▶ **Passage to read**

╭──

How “Open” is the North Korea – China Border?

Although many consider North Korea to be a “hermit” country, perhaps the China-DPRK border is not as closed as we think.

The typical portrait of North Korea these days is that of a highly secretive and completely isolated country. However, an Asia Times article today by Andrei Lankov, an associate university professor in Seoul, believes that this is an overly “exaggerated” image of a closed-off nation, and argues that the northern North Korean border is, and has been, more porous than is often assumed. Lankov outlines a brief history of the migrations, in both directions, on the China-North Korea border to highlight the volume and variety of legal and illegal border-crossings within the past century.

According to Lankov, the migrations have historically gone in both directions. In the early 1900s, during the Japanese occupation of Korea (1910-1945) and Japan’s invasion of Manchuria (1934), Korean migration to China was on the rise, and was already relatively high after a migration ban was lifted in the late 1800s. The majority of immigrants were Korean farmers attracted by the large amounts of fertile land. By 1942, the Korean population in Manchuria totaled approximately 1.5 million, close to five percent of the total region’s population. In the initial years of the DPRK, in the early 1950s, the border remained almost completely unregulated, and many ethnic Koreans living in China also traveled to North Korea, to move permanently. In those days, the North Korean government in Pyongyang “actively encouraged the return of Koreans living overseas.” Upon their return, they would typically be given jobs and granted citizenship.

╰──

▶ **Supplied information**
╭──

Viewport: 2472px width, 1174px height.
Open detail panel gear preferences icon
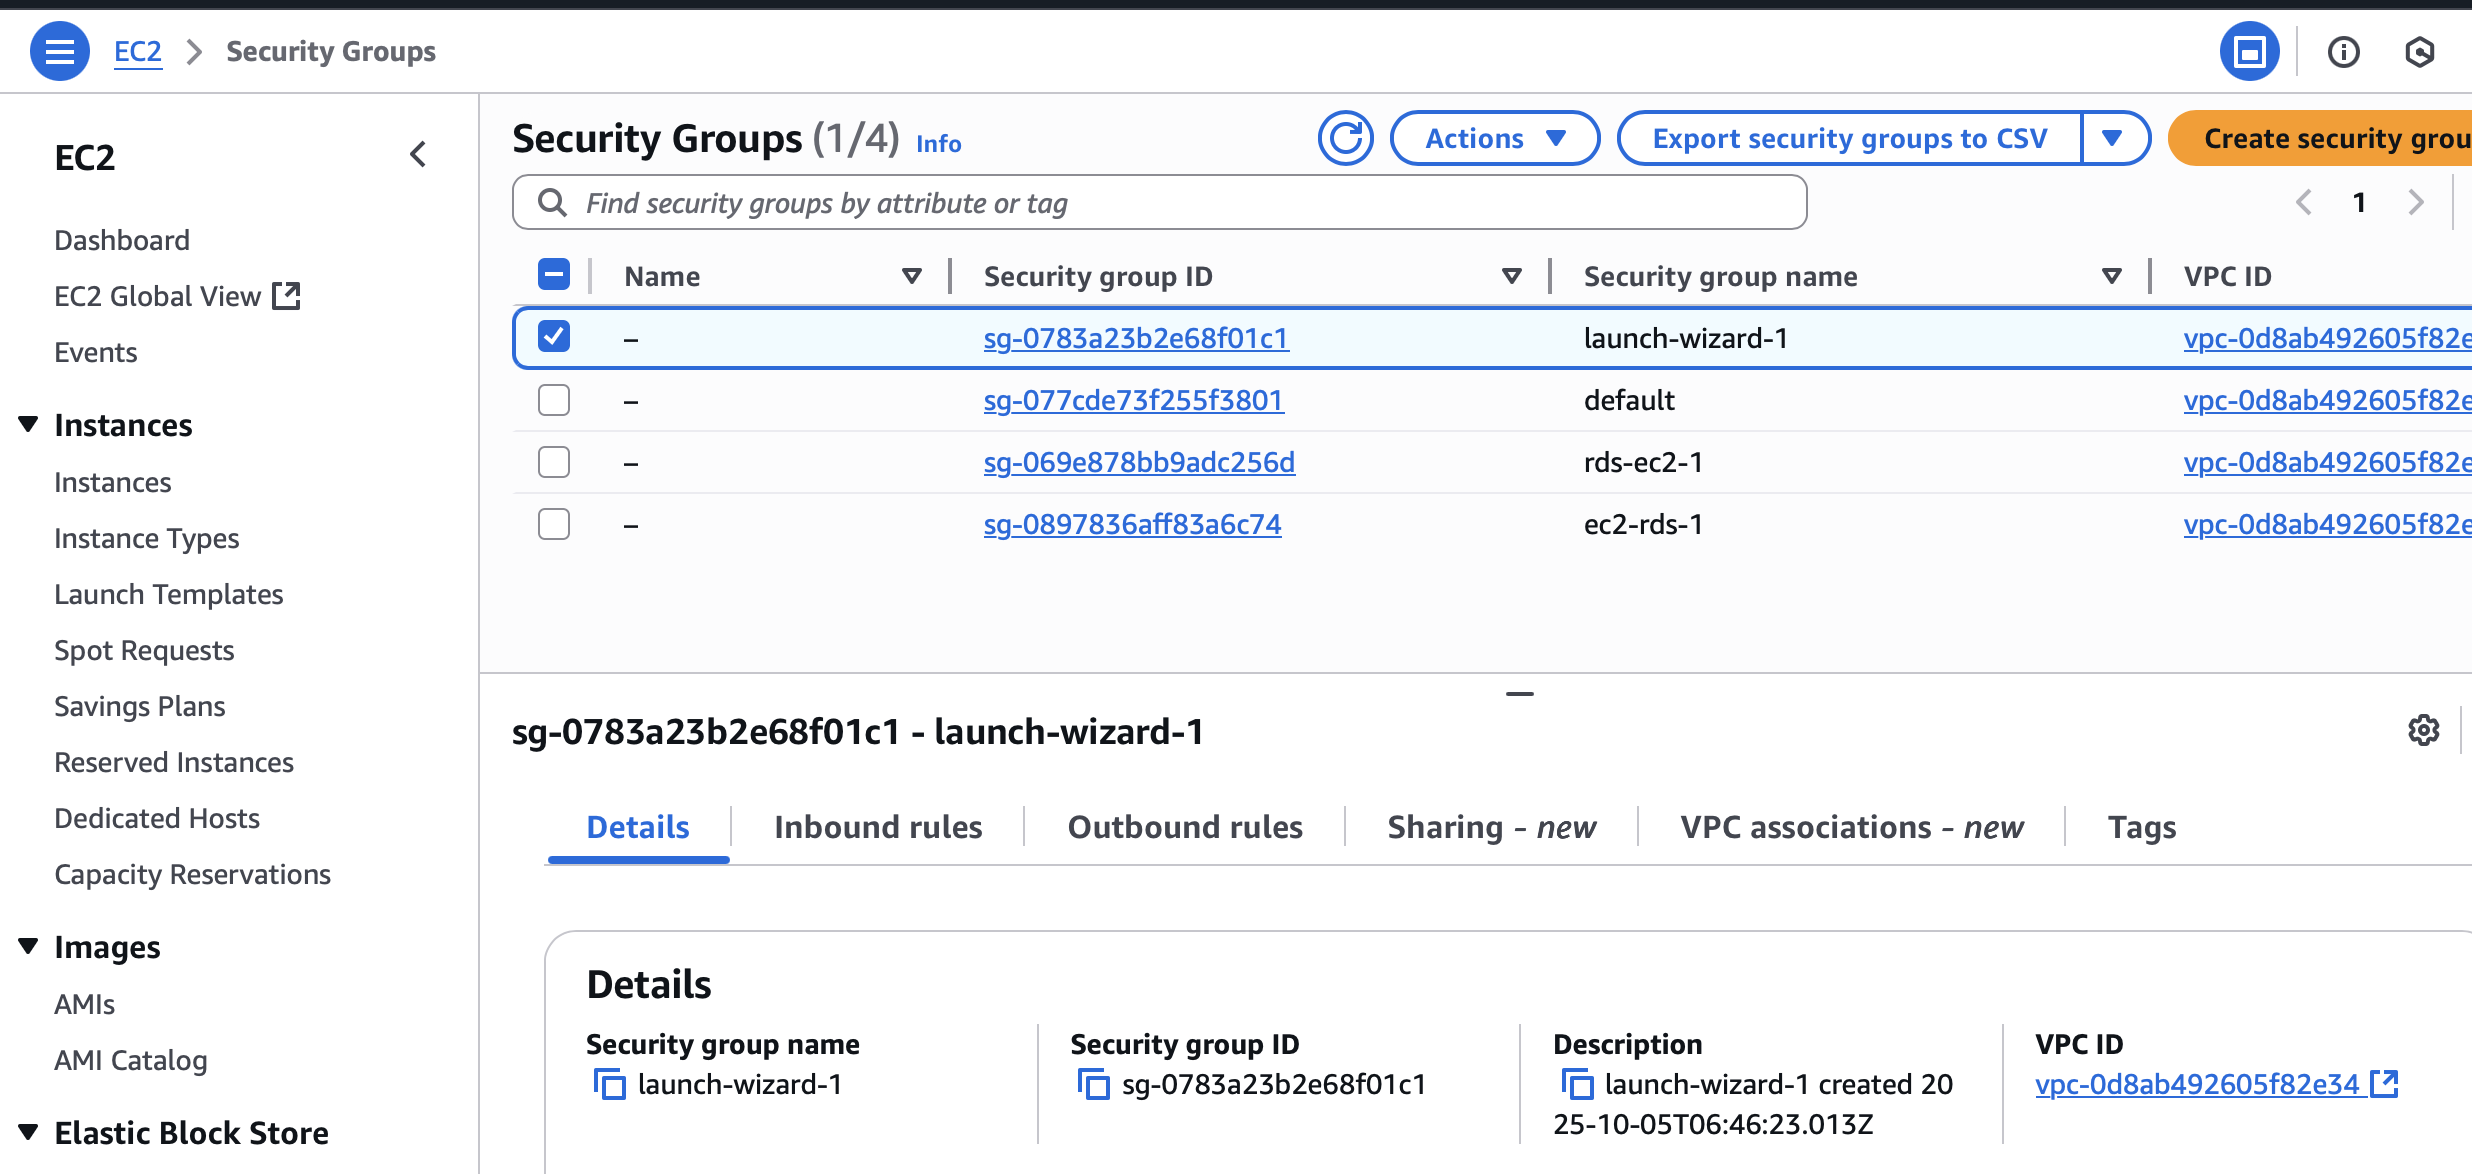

╰──

▶ **The tasks**
**A.** Answer these questions from the article on the North Korea–China border:
(i) What position does Andrei Lankov hold?
(ii) Approximately how many Koreans lived in Manchuria by 1942?
(iii) What were Koreans returning to North Korea typically given?
**B.** Transcribe the part of the article on the North Korea–China border from "The typical portrait" up to and including "the past century.".
The data is not needed for anything here.

▶ **Response list**
**A.**
(i) He is an associate university professor in Seoul.
(ii) Approximately 1.5 million.
(iii) Jobs and citizenship.

**B.**
The typical portrait of North Korea these days is that of a highly secretive and completely isolated country. However, an Asia Times article today by Andrei Lankov, an associate university professor in Seoul, believes that this is an overly “exaggerated” image of a closed-off nation, and argues that the northern North Korean border is, and has been, more porous than is often assumed. Lankov outlines a brief history of the migrations, in both directions, on the China-North Korea border to highlight the volume and variety of legal and illegal border-crossings within the past century.